A comprehensive review of BMS fault analysis in pure electric vehicles

Research Article
Open access

A comprehensive review of BMS fault analysis in pure electric vehicles

Ruiheng Su 1* , Zehua Lin 2
  • 1 Huaqiao University    
  • 2 Huaqiao University    
  • *corresponding author 2115106032@stu.hqu.edu.cn
Published on 27 August 2024 | https://doi.org/10.54254/2755-2721/89/20241083
ACE Vol.89
ISSN (Print): 2755-273X
ISSN (Online): 2755-2721
ISBN (Print): 978-1-83558-605-1
ISBN (Online): 978-1-83558-606-8

Abstract

Pure electric vehicle technology faces numerous technical challenges during the process of independent research and development, with the safety and endurance of power batteries being particularly critical.
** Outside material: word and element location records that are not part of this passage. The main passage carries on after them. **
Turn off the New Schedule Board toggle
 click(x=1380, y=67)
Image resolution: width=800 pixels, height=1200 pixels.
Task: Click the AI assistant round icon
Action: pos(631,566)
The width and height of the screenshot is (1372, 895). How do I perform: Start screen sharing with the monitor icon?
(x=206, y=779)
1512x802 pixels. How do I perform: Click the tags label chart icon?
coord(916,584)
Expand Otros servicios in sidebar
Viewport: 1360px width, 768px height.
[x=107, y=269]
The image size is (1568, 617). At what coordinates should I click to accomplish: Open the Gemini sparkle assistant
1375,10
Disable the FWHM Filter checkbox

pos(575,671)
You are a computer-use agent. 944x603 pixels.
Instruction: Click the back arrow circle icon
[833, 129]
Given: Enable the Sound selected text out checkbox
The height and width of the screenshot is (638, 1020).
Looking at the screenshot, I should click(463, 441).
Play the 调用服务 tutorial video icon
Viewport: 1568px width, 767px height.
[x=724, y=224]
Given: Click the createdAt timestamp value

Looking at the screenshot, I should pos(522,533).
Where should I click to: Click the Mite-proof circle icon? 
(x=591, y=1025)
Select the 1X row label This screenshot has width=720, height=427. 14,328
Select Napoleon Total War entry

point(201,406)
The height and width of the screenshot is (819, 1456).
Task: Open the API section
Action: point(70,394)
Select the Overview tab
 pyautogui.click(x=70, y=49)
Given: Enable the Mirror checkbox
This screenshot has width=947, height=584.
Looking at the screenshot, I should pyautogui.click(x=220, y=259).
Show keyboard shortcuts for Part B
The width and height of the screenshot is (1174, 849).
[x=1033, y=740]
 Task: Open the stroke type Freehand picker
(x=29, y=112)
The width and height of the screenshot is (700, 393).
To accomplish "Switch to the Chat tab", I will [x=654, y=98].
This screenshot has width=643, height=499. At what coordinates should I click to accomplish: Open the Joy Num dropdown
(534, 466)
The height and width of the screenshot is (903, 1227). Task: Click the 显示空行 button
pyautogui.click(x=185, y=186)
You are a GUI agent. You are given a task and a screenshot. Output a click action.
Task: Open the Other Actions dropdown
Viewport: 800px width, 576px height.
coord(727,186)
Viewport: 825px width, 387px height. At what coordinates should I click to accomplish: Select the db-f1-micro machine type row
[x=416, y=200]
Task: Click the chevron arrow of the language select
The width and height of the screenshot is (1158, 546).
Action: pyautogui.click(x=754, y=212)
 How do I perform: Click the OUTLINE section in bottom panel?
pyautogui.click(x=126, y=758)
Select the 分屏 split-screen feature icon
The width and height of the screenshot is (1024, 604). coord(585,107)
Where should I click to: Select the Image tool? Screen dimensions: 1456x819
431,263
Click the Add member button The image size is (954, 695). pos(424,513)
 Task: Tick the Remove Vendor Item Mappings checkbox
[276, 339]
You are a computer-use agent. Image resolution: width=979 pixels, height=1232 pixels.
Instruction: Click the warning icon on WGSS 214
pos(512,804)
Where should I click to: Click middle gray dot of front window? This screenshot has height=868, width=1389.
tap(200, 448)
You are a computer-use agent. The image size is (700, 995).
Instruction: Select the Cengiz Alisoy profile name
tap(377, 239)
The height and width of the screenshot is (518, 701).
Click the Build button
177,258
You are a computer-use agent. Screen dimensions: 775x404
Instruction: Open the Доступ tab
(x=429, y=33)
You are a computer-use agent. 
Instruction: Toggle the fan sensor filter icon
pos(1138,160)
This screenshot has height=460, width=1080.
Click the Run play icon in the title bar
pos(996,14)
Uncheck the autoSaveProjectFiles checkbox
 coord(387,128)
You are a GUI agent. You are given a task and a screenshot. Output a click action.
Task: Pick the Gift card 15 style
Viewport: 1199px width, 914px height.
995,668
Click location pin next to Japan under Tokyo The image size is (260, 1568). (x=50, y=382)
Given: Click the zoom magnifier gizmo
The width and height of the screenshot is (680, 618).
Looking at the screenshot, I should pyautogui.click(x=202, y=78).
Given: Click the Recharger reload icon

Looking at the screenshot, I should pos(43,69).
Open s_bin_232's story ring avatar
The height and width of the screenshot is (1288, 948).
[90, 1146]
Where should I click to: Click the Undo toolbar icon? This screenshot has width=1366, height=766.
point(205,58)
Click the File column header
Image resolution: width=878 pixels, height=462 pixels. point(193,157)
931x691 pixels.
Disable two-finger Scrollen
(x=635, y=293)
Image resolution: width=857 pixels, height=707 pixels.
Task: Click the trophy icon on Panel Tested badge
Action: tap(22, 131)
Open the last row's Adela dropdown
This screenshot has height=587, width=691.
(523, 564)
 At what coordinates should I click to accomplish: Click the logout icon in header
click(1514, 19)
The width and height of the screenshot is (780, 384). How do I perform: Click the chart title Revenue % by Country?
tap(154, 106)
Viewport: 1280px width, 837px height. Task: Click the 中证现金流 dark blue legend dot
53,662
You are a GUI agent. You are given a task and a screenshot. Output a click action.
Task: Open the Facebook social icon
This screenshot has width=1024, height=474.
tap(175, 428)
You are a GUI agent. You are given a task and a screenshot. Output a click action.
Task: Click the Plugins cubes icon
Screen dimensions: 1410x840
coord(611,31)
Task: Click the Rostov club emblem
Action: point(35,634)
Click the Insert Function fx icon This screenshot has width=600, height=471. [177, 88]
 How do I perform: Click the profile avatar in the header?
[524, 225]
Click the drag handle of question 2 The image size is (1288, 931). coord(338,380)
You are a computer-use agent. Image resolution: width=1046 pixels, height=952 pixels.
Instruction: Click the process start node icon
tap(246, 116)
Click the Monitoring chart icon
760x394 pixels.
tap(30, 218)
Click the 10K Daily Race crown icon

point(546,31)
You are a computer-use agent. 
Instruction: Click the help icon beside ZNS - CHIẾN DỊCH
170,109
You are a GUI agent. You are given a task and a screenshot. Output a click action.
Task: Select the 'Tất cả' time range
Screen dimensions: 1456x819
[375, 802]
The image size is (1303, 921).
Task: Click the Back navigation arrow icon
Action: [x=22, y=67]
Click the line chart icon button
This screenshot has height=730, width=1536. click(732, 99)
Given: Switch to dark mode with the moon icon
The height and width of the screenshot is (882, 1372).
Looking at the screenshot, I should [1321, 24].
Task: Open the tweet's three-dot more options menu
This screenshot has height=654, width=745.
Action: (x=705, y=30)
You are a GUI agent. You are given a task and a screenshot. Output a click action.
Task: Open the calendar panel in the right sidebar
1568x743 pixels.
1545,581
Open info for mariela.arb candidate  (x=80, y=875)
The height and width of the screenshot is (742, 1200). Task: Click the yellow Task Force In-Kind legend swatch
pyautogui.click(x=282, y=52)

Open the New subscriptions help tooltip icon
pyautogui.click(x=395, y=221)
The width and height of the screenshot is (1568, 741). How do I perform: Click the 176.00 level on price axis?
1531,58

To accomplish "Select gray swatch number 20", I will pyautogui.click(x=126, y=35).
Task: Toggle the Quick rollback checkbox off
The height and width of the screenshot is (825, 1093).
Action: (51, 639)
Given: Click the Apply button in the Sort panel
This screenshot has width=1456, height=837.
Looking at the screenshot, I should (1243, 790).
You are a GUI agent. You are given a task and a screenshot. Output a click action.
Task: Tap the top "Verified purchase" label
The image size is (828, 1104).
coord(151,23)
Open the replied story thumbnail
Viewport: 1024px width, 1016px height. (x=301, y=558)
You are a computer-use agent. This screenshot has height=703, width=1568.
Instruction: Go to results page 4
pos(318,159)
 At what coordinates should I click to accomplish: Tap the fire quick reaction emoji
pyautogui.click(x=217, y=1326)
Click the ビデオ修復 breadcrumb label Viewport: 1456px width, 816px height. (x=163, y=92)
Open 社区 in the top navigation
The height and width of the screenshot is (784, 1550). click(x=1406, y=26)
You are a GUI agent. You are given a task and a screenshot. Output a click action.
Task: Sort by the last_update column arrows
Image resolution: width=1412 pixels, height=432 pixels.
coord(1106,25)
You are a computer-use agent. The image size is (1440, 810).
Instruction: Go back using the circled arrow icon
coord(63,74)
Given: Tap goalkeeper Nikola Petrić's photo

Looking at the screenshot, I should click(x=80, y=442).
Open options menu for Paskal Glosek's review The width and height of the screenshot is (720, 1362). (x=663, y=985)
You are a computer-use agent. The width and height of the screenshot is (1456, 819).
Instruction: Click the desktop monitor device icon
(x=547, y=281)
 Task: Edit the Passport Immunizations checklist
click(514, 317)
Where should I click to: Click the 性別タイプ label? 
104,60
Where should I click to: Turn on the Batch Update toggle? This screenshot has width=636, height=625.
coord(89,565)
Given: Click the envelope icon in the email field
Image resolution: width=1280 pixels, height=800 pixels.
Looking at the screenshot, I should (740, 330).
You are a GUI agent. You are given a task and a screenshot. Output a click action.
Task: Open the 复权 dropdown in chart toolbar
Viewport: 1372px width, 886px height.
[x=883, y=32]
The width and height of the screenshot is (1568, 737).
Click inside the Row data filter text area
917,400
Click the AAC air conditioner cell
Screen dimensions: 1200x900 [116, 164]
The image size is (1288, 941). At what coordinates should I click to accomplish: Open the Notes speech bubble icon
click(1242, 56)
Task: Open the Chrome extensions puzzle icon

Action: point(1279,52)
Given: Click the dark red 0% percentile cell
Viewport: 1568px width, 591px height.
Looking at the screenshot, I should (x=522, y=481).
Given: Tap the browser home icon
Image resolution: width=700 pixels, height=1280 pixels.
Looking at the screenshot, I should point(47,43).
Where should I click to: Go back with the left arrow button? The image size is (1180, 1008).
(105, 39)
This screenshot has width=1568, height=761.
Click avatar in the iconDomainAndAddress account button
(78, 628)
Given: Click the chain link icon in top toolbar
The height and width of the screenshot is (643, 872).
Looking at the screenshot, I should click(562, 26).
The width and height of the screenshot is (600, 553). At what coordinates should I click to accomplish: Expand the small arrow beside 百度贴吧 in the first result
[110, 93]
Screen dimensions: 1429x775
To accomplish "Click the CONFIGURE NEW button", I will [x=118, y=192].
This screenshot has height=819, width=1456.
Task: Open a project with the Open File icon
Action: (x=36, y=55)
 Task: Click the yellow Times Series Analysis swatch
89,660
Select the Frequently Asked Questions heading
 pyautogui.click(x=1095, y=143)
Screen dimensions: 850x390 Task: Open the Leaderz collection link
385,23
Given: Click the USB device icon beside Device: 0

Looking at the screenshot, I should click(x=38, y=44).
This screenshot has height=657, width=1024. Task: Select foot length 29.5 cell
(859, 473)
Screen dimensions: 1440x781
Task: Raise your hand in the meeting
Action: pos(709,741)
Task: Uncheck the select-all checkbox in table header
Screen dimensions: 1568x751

The Battery Management System (BMS) is a core factor affecting the performance and safety of electric vehicles. The normal operation of the BMS is essential for ensuring the reliability of electric vehicles. However, in practical applications, the BMS may encounter faults that can lead to a decline in battery performance, a reduction in lifespan, and even trigger safety incidents. Therefore, the development of an efficient and accurate fault analysis and diagnostic system is particularly important. This paper systematically explores the fault issues of electric vehicle BMS, including the composition, working principles, and main functions of the BMS, as well as the classification, level definition, case analysis, and resolution measures of faults. The article also provides a detailed introduction to fault analysis methods, including qualitative and quantitative analyses. Finally, based on recent hot topics and the latest research progress, it is concluded that model-based fault diagnosis will become increasingly important. This paper aims to provide a reference for the development of the field of electric vehicle battery management fault diagnosis technology.

Keywords:

Pure Electric Vehicles, Battery Management System, Fault, Model-Based Fault Diagnosis

Su,R.;Lin,Z. (2024). A comprehensive review of BMS fault analysis in pure electric vehicles. Applied and Computational Engineering,89,94-100.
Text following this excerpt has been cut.